Okurken darlanmanın bir sebebi de yapışkan, yılışık esnaf. En tiksindiğim alışveriş şekli. Müşteri olarak benimle bu kadar yakın ve fazlaca ilgilenilmesinden rahatsızlık duyuyorum ben. Çünkü hemen kötücül algılıyorum bunu. "Lan kazıklıyor mu acaba?" diye. Fazlaca ilgilenmemesi ise, sattığı ürüne güven duyduğu izlenimi uyandırıyor bende. Alırsan ekime, almazsan s.kime der gibi. İşte ben böyle esnafı seviyorum :)


*

3 yıl önce de okumuştum bu kitabı. O zaman da daralmışım: http://birazkitap.blogspot.com.tr/2012/02/malafa.html




Altını Çizdiklerim

"Tevazu, iki kez iltifat almanın yoludur. Örnek: Ne kadar güzelsiniz! Hayır, değilim. Evet, öylesiniz. Etti iki!" sf. 35

"İnsanın en zor dayanabildiği çalışma koşulu olan tekrar, sağlıklı bir aklın ani ölümüne neden olur." sf. 35

"Tezgahtar, yanıtı sadece 'evet'olan sorular soran kişidir." sf. 45

"Her şey hayırla başlar. Müşteri 'Hayır!' der. Ben, 'Hayırdır!' derim." sf. 53

"Kimin hangi nedenle turiste ilk kez ikram ettiği bilinmese de, elma çayı, geleneksel Türk içeceğidir.
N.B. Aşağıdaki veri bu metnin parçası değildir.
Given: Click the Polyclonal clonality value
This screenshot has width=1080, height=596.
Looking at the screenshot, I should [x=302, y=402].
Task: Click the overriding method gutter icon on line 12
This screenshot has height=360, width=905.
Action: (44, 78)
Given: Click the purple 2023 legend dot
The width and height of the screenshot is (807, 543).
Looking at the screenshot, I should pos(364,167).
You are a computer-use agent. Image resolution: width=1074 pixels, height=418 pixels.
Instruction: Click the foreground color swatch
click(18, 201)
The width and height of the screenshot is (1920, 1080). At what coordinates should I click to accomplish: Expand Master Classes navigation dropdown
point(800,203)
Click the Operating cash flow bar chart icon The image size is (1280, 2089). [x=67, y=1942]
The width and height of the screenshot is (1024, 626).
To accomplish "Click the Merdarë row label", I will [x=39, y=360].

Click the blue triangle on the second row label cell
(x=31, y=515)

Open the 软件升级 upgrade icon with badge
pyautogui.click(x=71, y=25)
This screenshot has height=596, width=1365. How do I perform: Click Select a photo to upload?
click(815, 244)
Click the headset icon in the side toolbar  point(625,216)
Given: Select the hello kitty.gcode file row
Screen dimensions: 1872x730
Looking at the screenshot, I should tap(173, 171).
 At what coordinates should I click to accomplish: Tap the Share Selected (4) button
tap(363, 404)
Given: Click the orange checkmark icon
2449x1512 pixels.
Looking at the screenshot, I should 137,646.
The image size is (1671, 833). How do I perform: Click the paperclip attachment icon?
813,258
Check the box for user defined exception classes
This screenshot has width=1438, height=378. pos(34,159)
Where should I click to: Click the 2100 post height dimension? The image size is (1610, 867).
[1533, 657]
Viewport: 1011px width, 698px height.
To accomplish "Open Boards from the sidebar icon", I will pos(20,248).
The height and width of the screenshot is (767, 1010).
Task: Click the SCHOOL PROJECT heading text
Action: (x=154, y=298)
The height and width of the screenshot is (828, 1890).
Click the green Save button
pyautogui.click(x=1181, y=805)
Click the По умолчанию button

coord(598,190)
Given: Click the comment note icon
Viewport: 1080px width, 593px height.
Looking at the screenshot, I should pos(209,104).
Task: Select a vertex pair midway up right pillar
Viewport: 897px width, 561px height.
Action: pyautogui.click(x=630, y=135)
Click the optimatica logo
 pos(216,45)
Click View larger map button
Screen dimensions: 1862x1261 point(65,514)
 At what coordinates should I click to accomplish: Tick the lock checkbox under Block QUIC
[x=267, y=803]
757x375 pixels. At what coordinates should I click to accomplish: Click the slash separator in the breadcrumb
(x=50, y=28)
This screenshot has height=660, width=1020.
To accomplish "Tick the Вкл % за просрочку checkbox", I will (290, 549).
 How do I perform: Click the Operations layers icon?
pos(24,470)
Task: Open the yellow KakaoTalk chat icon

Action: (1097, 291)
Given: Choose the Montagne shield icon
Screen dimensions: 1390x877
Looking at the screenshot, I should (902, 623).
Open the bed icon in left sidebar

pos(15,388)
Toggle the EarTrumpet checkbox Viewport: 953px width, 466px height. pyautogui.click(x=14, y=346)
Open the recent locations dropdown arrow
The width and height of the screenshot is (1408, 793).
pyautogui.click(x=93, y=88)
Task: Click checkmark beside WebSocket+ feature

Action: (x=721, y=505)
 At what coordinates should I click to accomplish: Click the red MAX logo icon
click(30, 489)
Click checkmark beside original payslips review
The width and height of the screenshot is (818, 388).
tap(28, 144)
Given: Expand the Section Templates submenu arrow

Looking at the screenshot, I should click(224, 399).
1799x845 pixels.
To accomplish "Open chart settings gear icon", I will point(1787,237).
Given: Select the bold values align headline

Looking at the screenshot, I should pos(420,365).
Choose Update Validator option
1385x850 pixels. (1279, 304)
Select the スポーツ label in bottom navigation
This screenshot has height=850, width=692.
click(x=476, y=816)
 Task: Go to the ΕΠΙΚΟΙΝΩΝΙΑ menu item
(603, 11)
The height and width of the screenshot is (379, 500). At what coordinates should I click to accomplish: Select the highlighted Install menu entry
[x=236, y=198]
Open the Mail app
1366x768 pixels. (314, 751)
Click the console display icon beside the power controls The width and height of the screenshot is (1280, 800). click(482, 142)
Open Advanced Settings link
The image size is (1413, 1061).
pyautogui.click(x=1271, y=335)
Ancak Türkler bundan haberdar değildir." sf. 66


sf.126

"İlk görüşte aşka inandığım gibi, son görüşte aşka da inanırım. Ölürken yanımda kim varsa ona aşık olarak terk edeceğim dünyayı." sf. 126

"-İlk bilgi nedir sence? Bir insanın ilk öğrendiği şey nedir?
- Yürümek mi?
- Hayır dostum, düşünmek! Neden ile sonucu eşleştirmek. Yani düşünmek. Bir bebeğin öğrendiği ilk şeydir. Peki, söyle bakalım, bir insanın ilk unuttuğu bilgi hangisidir?
- Düşünmek mi?
- Zeki adamsın. Evet, düşünmek. Sevgili dostum, insanlar düşünmeyi unutmakla başlarlar hayvanlaşmaya. Neden ile sonucu eşleştirmeyi unutmakla başlarlar insanlıklarından uzaklaşmaya." sf. 161

"Odanın sessizliği o kadar gürültülüydü ki kimse birbirini duymuyordu." sf. 177


*

Hakan Günday'ın kitaplarında zaman zaman şarkılar geçiyor. Bu kitapta adı geçen şarkı:
"The Man Who Sold The World"

2 yorum:

  1. ben AZ dışında okyamadım. kinyas ile kayra'ya başladım. tamamlayamadım. ben de yazarın bolca küfür kullanmasından rahatsızım..

    YanıtlaSil
  2. Çok küfür kullanmıyor aslında.

    Ha bu kitabında kullandığına küfür değil argo denir. Ya da jargon belki de.

    Kinyas ve Kayra'yı ilk okuduğumda beğenmemiş, sıkılmıştım: http://birazkitap.blogspot.com.tr/2011/12/kinyas-ve-kayra.html

    Ama ikinci kez okuduğumda gayet keyif aldım, beğendim: http://birazkitap.blogspot.com.tr/2015/11/kinyas-ve-kayra.html

    Okunulan döneme göre farklı tatlar bırakıyor kitaplar.